Craydel: Helping Students and Working Professionals in Africa Search and Apply to Their Best-Fit Higher Education

Manish Sardana discusses access to higher education in Africa and presents Craydel, an online platform that aims at re-engineering how students and working professionals in Africa search, discover and apply to their best-fit higher education. With offices in Kenya and Nigeria, Craydel is on a mission to democratize access to quality higher education throughout the continent.

Interview with Manish Sardana, Co-Founder and CEO of Craydel

Manish Sardana, Co-Founder and CEO of Craydel

Could you give us a historical background of Craydel?

This is my ninth year in Kenya. I come from India and I came to Kenya to work with an organization called WPP Scangroup. It is the largest marketing services business in Africa. I started as a General Manager for the Kenya office and eventually became the Managing Director for Africa. Historically, I have been working with startups here in Kenya and India as well. I have worked in education startups and skilled those businesses. I am also an author of an economics textbook. I left WPP Scangroup in early 2021 to build something of my own, and as per my background and my startup experience in education, it had to be in the education space. I was evaluating various ecosystems and challenges within the education space and one challenge caught my eye: the way in which students access higher education. Every year, 16 million students in Africa apply for higher education, and between them, they spend $30 billion every single year in fees that they pay to universities or colleges. We looked at the system and realized that it was fundamentally broken.

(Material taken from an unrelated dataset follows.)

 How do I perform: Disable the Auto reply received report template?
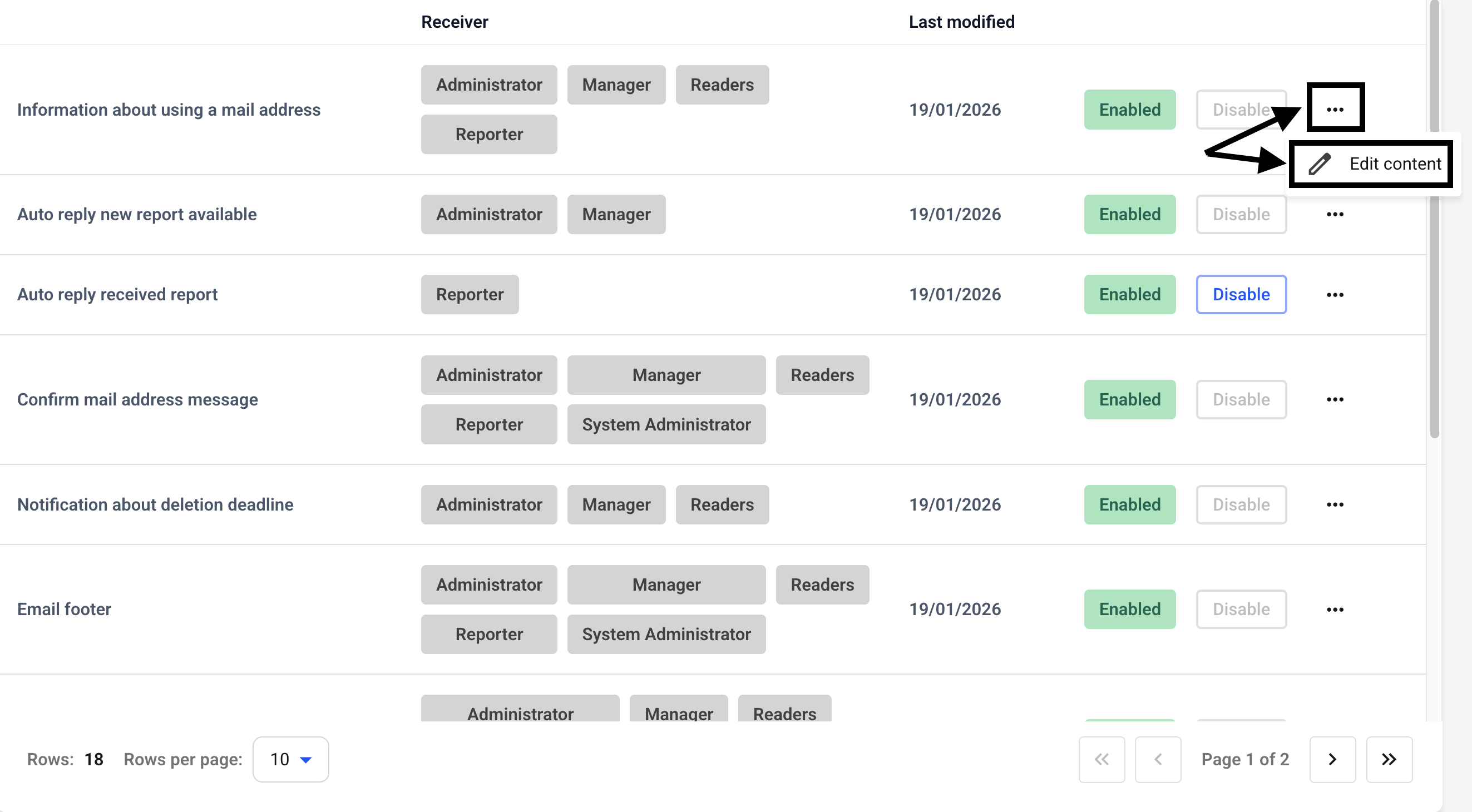1241,295
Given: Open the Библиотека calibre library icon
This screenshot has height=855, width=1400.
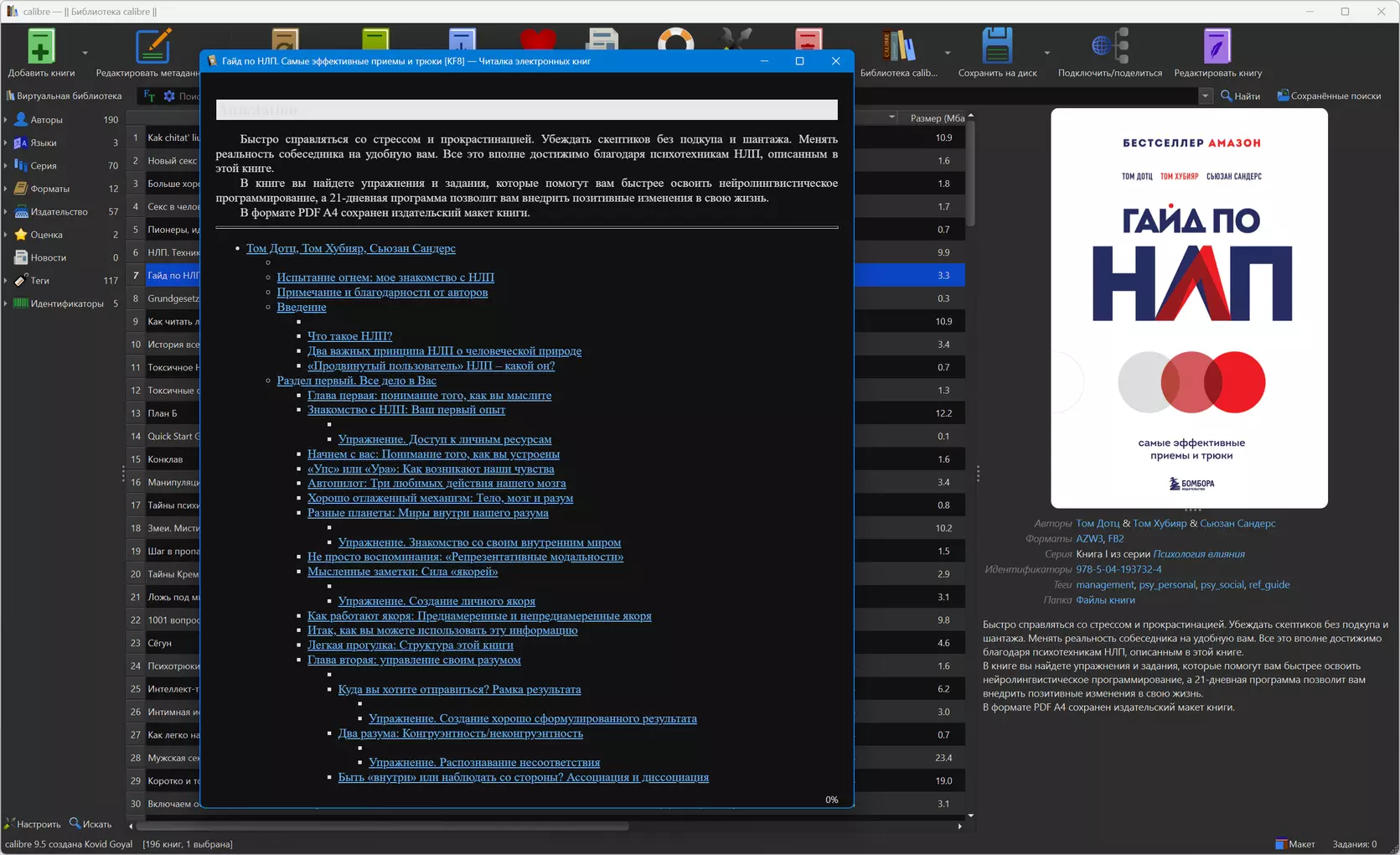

The problem is that deciding what course to apply for and what university to go to is currently fragmented in a sense that there is no transparency available from a student perspective in terms of what course they should be applying to, and what university they should be going to. The way students do it today, is that they talk to some study agents, who are business people with a strong financial interest in mind as they represent a small bunch of universities, which they push to the students. On the other side, you have universities that travel from wherever they are in the world to come and make presentations of themselves to students and professionals, therefore trying to sell their own university. There is no platform today where students can seamlessly and transparently compare and search for courses and universities on a single platform. There is no transparency in the system. So that was the first problem we tried to solve: once you decide you want to do an MBA, how do you decide what is the best university for you? How do you compare all the thousands of options available? You end up going to different university websites. You speak to your friends, you speak to some of these agents, you speak to universities, and then you make your decision. A lot of the decision making, when it comes to choosing higher education, is still not very transparent, and it is very fragmented as an experience.

Now, if you have to apply to a university or a college within Africa, most of these universities do not even have the information updated on their websites. They do not have fee structures. They do not have detailed course curriculums. It becomes almost impossible for a student to make an optimal decision when it comes to choosing a university.

Very recently, we decided going into high schools in Kenya and Nigeria, and one thing we realized was that more than 80% of the students who are about to graduate out of high school have no idea what course they want to apply to. In most cases, the decision in terms of what courses they want to choose is based on parental bias, such as your mother wanting you to become a doctor, engineer, lawyer or architect. It is based on societal biases and lack of information, because students do not know about careers of the 21st century at all. When we talked to the students, one thing that we realized was that they did not know what course they wanted to apply to. We want to build a system that gives scientific, unbiased, personalized recommendations to students when it comes to choosing courses. Once they choose the course they want to apply to, we give them hundreds of options across multiple countries, where on one seamless online platform they can compare those options and make the best choice possible for them. We have a team of people who are expert career guidance counselors, who then help those students in the application process, and help them secure visas in case they are traveling abroad.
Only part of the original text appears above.